Felice 83

Felice 83

Photo: Felice 83

Contact Info:

Address: 1593 1st Ave (at 83rd St)
City: New York, NY
Zip: 10028
map: View the Map
Phone: (212) 249-4080
Email: info@felice83.com
Website: http://www.felice83.com/
Hours:
Lunch: Monday through Friday 11:30am - 4:30pm
Brunch: Saturday through Sunday 11:30am - 5pm
Dinner: Sunday through Saturday 5pm - 11pm

Food Info:

Menu: View the Menu              
Chef: Simone Parisotto
Cuisine: Italian
2nd Cuisine: Paninis
Reservations:  Click for reservations
Takeout: Yes
Delivery: No
Catering: No
Payment: Amex Visa Mastercard Discover

Details:

Felice 83 Ristorante & Wine Bar offers a rustic and authentic Tuscan menu designed by executive chef Simone Parisotto. Owner Jacopo Giustiniani is a restaurateur and wine-buyer for the Sant Ambroeus and Casa Lever restaurants in addition to Felice. He curates the restaurant’s Italian-driven wine list, which includes Felice and Quinis, the two labels produced on his family estate in Lucca, Fattoria Sardi Giustiniani. - Felice 83

Cititour Review:

Felice 83 is one of many similar restaurants all over New York—popular with a youngish crowd, dark, on the noisy side and staffed with folks who have little, if any training. And, like their cousins, Felice serves very mediocre food. A friend has often remarked on how easy it is to spend a fair amount of money in a very ordinary restaurant. Felice more than fills this bill.
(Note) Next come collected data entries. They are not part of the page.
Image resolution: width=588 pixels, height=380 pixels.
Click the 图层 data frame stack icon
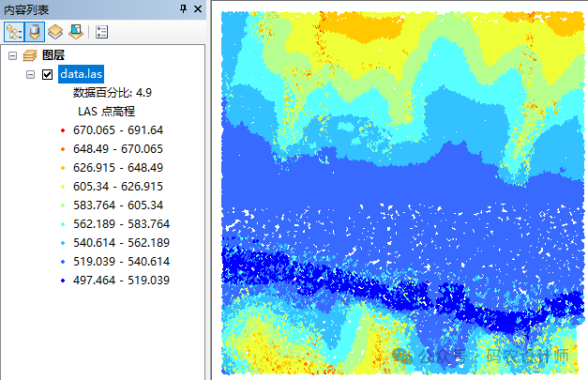[29, 55]

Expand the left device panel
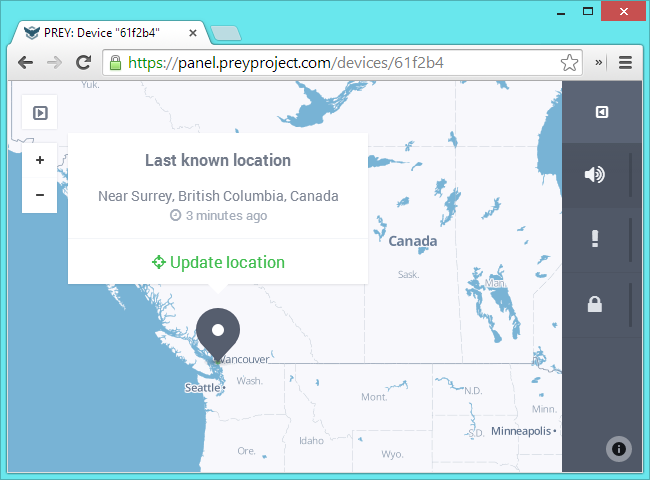(40, 113)
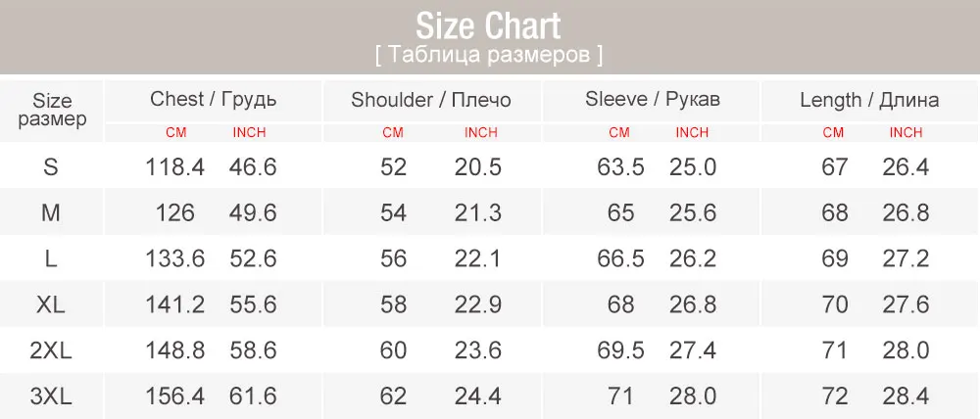This screenshot has height=419, width=980.
Task: Click the L size row label
Action: click(51, 258)
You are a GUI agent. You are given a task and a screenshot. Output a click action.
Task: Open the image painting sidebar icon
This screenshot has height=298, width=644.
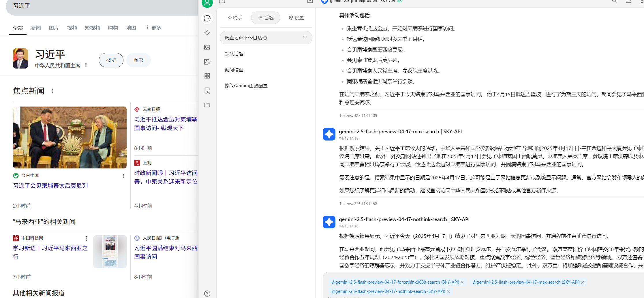207,47
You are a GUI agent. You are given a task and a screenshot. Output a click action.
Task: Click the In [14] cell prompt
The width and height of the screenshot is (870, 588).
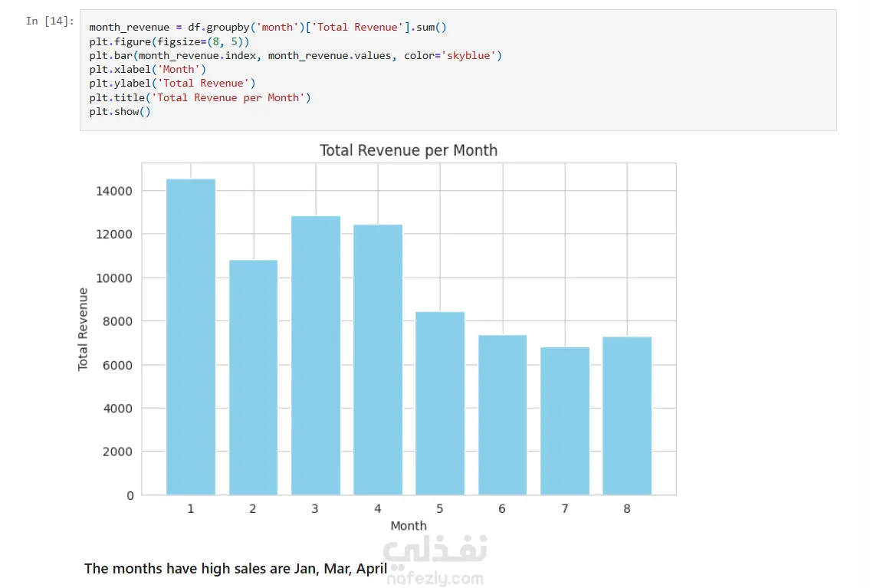point(50,21)
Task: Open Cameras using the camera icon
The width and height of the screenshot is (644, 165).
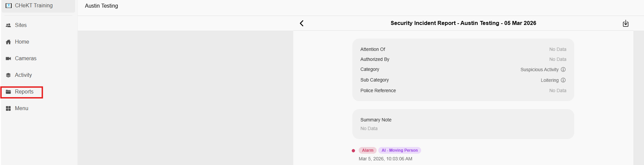Action: (x=9, y=59)
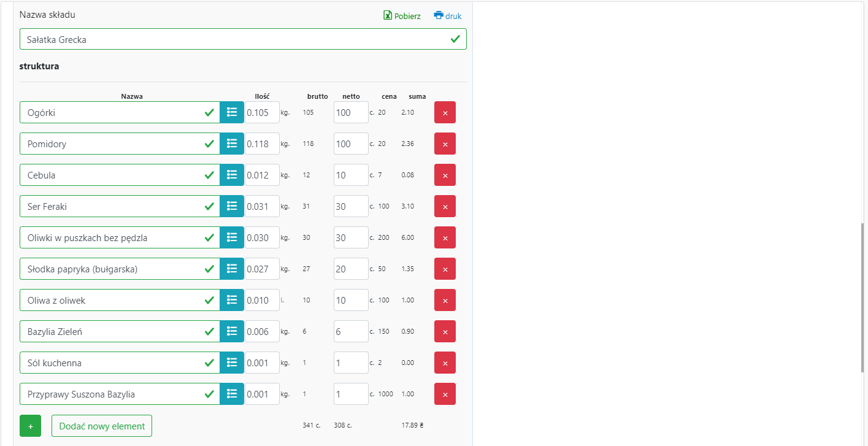Image resolution: width=868 pixels, height=446 pixels.
Task: Click Dodać nowy element button
Action: (x=102, y=426)
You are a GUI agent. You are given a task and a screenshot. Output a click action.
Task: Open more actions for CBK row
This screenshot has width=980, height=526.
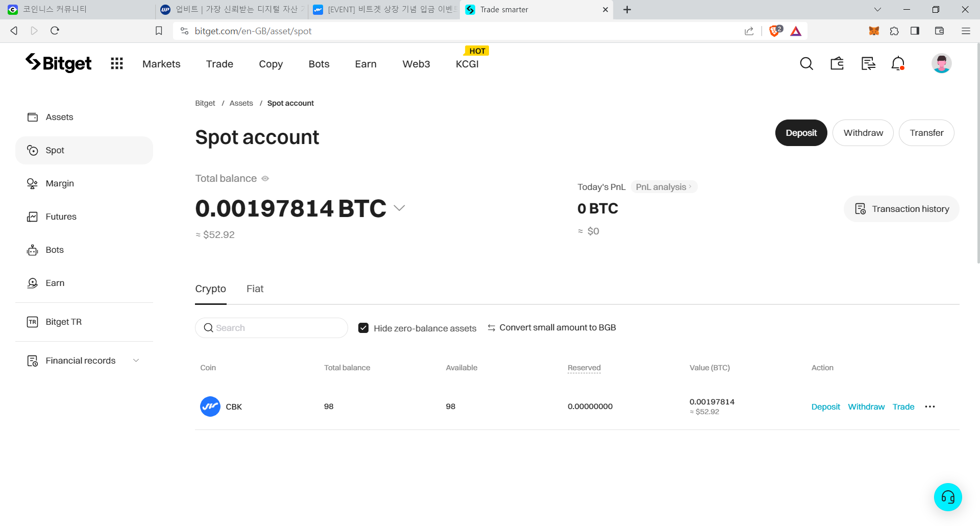pyautogui.click(x=929, y=407)
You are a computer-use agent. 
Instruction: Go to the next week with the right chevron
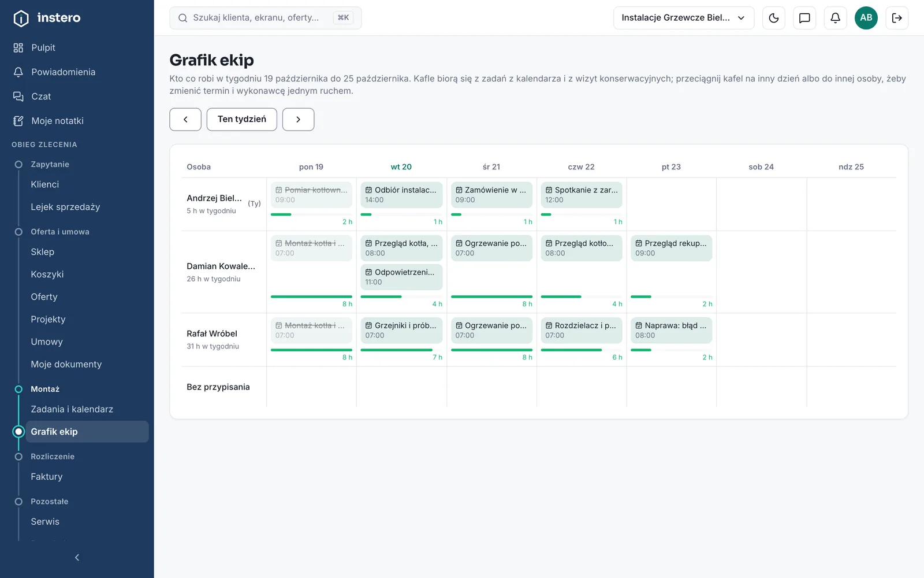click(x=298, y=119)
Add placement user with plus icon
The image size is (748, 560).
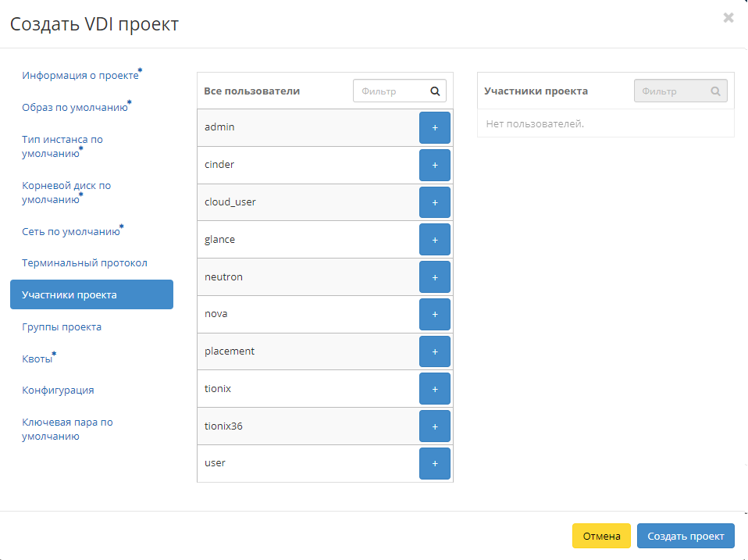point(434,351)
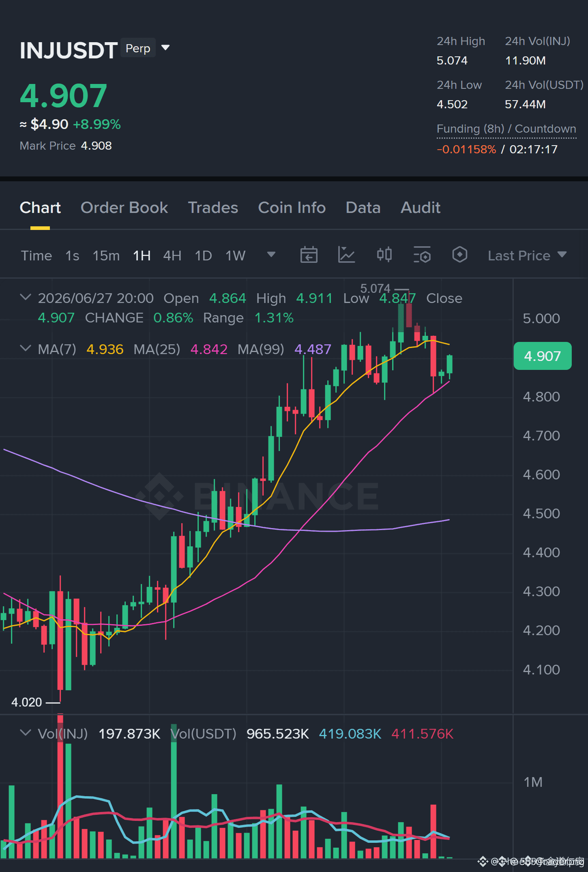
Task: Click the 4.020 low price marker
Action: tap(27, 702)
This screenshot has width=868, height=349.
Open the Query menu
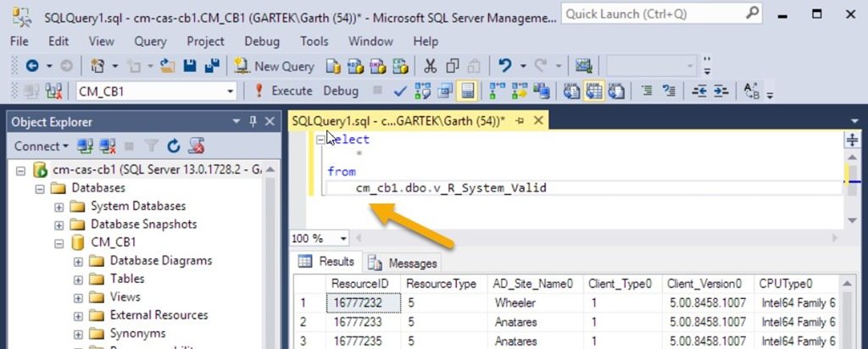(150, 41)
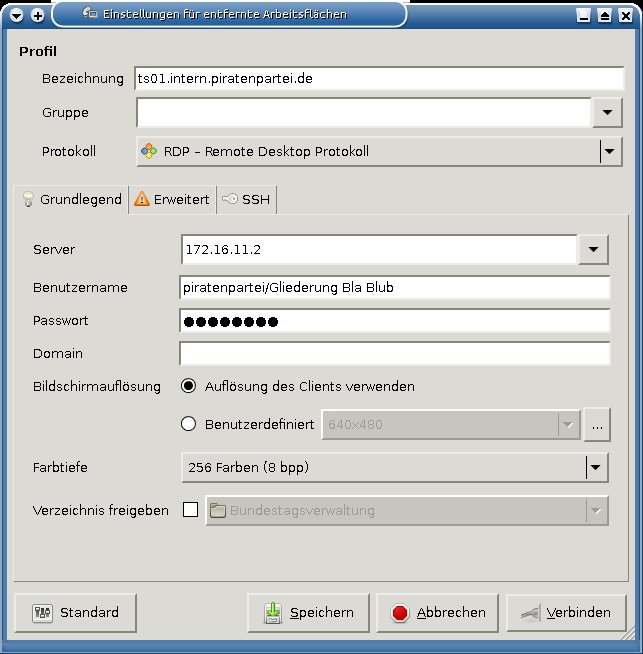Select Auflösung des Clients verwenden option

(x=189, y=386)
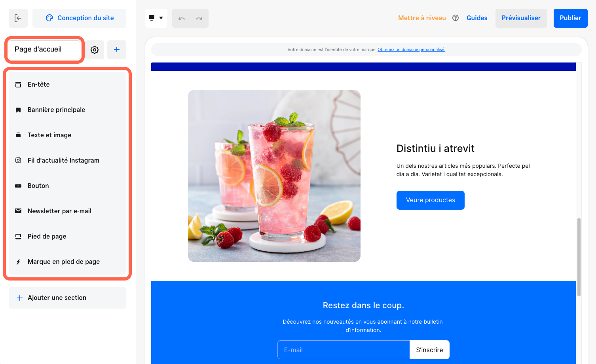Open page settings gear icon
Screen dimensions: 596x364
pos(95,50)
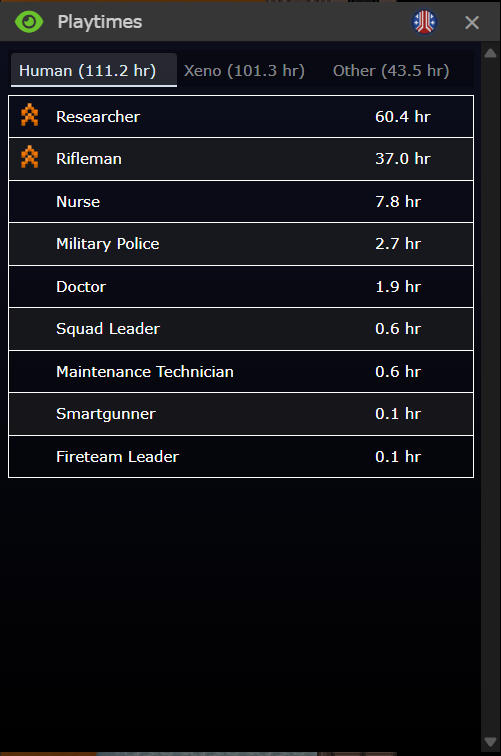
Task: Switch to the Xeno (101.3 hr) tab
Action: (x=244, y=70)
The other night, our waiter apparently had another engagement because he had barely put down the menus before asking if we had decided. He did the same thing throughout the meal, asking what we wanted before we’d had a chance to consider. On the positive side, he gave us a taste of the evening’s wine special but we both felt it was overly sweet and opted for other choices. Why this place bills itself as a “wine bar and restaurant’ beats me because there are a mere six whites and seven reds by the glass plus a rose but more choices are available by the (overpriced) bottle. There are also the usual cocktail choices and a selection of beers, several Italian.

The requisite bread is boring and a little stale although the menu makes reference to “freshest baked dynamite bread” and boasts that bread is baked daily.  The olive oil for dipping is a very standard, supermarket-type.  Several starter items are “crostone” meaning sliced “Tuscan" bread with a topping that can be ricotta, zucchini and eggplant or shrimp. There are also meat and cheese appetizer portions priced depending on the number of items. Antipasti, ($14-17) include a thin-sliced artichoke salad with arugula; a beet salad that tosses potatoes, snow peas and other items into the mix; a frito misto that’s long on veggies and short on calamari and red quinoa dressed with tiger shrimp and frisee that sounds like it might be interesting but I’ve never had quite the right yen.

My pasta with what was billed as “shredded pork spare rib ragu” was aptly named Orecchiette Al Sugo and it was as sweet as if the meat had  have been dipped in Karo Syrup. The orechette themselves, (one of my favorite pasta shapes), was gummy and stuck together.  My companion had had linguini with clams and various vegetables and, while she didn’t complain, there were very few clams in a mound of mushy pasta.

A hamburger, veal chop and steaks are available. The costata is a thirty-five ounce, dry-aged, bone-in New York strip steak that comes with herb roasted potatoes.  It’s $35 but at least this is a portion for two.  Dessert gelato was oddly lacking in flavor; both the pistachio and the stracietella (vanilla with chocolate chips) had a slight soapy note.

Felice serves all manner of eggs at brunch as well as paninni: one with a version of pulled pork, a vegetarian sandwich with eggplant and zucchini served with buratta and a grilled chicken with avocado.

The interior darkness lit with candles makes this place a popular date spot. The service can tend towards amateurish with fake solicitousness or indifference once a drink order is in.  If you want to have dinner conversation, think again. Even when the place is only moderately crowded, it’s loud. When jammed, the hard surfaces bounce sound off so it can be hard to hear across a table. Unless I absolutely can’t get into any other restaurant in the area, I won’t return.